*** Opening EXTRACTED ENTRIES ***

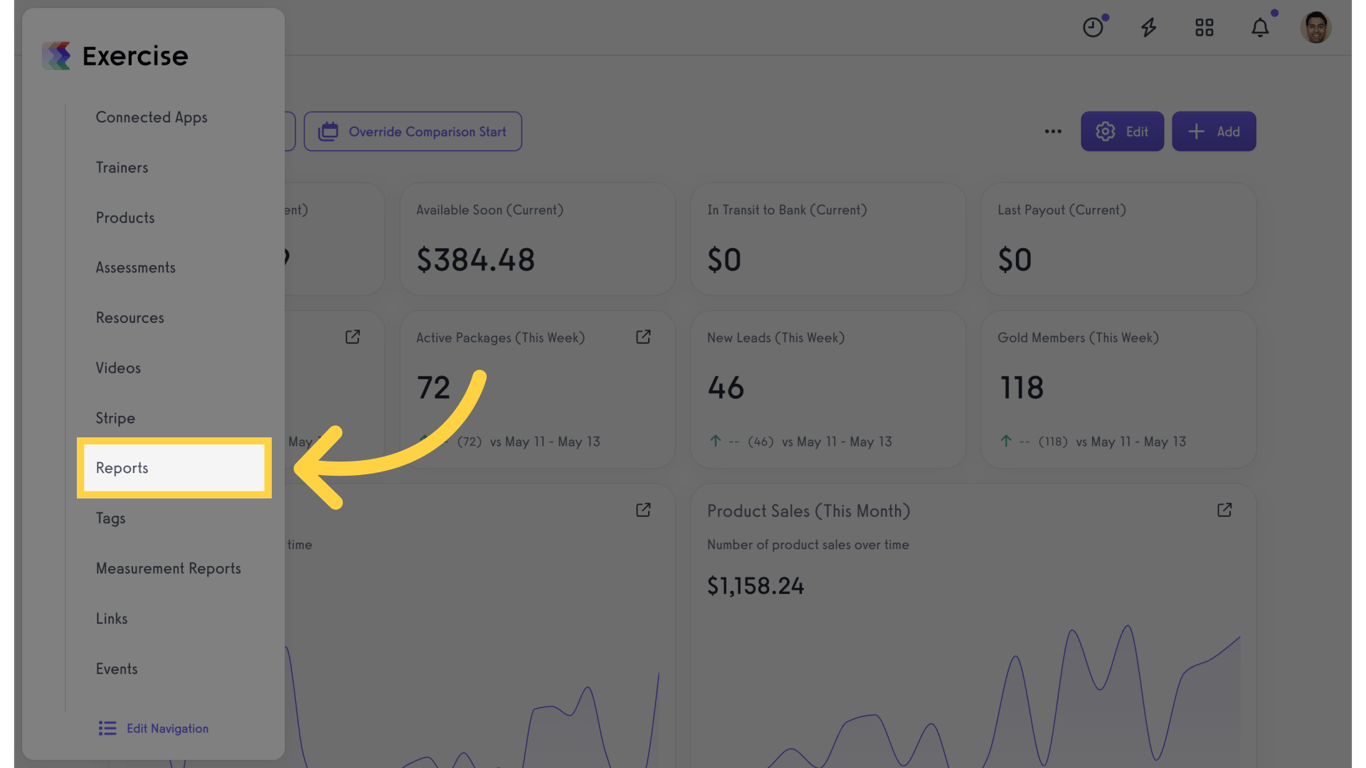Screen dimensions: 1366x768
Task: Open the apps grid icon
Action: 1204,27
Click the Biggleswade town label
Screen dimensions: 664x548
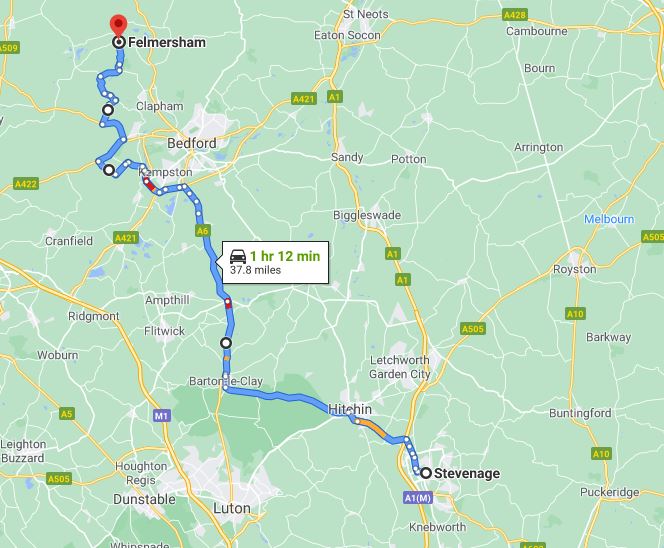[x=367, y=215]
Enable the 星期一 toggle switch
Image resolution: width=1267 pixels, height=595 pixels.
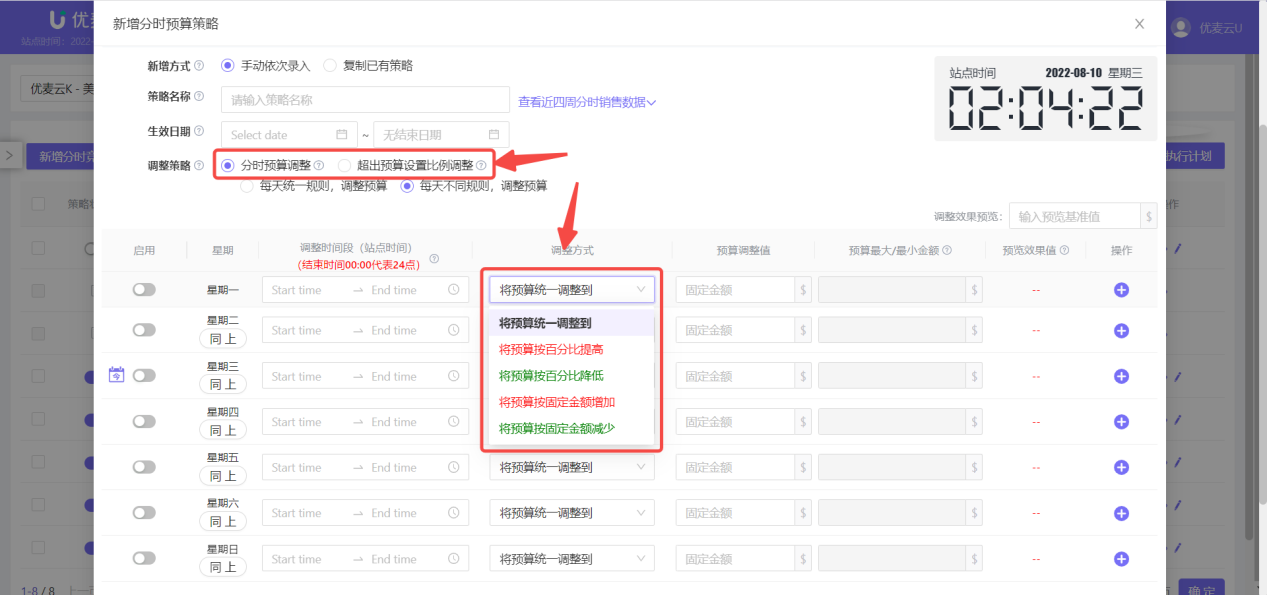[144, 290]
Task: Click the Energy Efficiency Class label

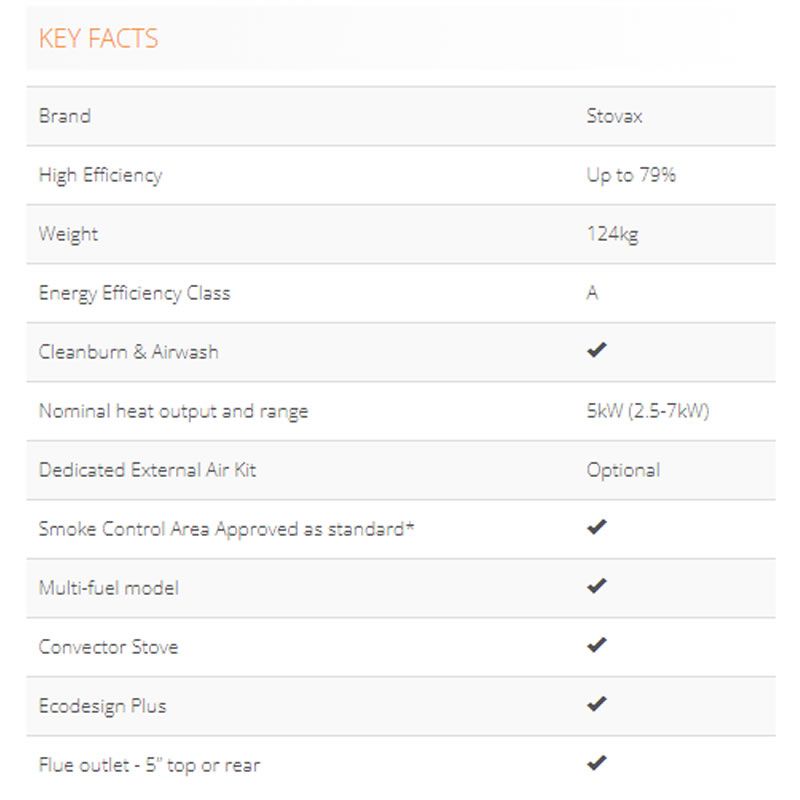Action: click(x=134, y=293)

*** Closing EXTRACTED ENTRIES ***

> PROBLEM TO WORK ON: Copy out only the lines beginning at the line with "Screen dimensions: 664x548" and ending at the last line of the entries. Keep them exact; drop pictures.

> RESPONSE BELOW:
Screen dimensions: 664x548
[x=367, y=215]
Enable the 星期一 toggle switch
Image resolution: width=1267 pixels, height=595 pixels.
[144, 290]
Task: Click the Energy Efficiency Class label

Action: click(x=134, y=293)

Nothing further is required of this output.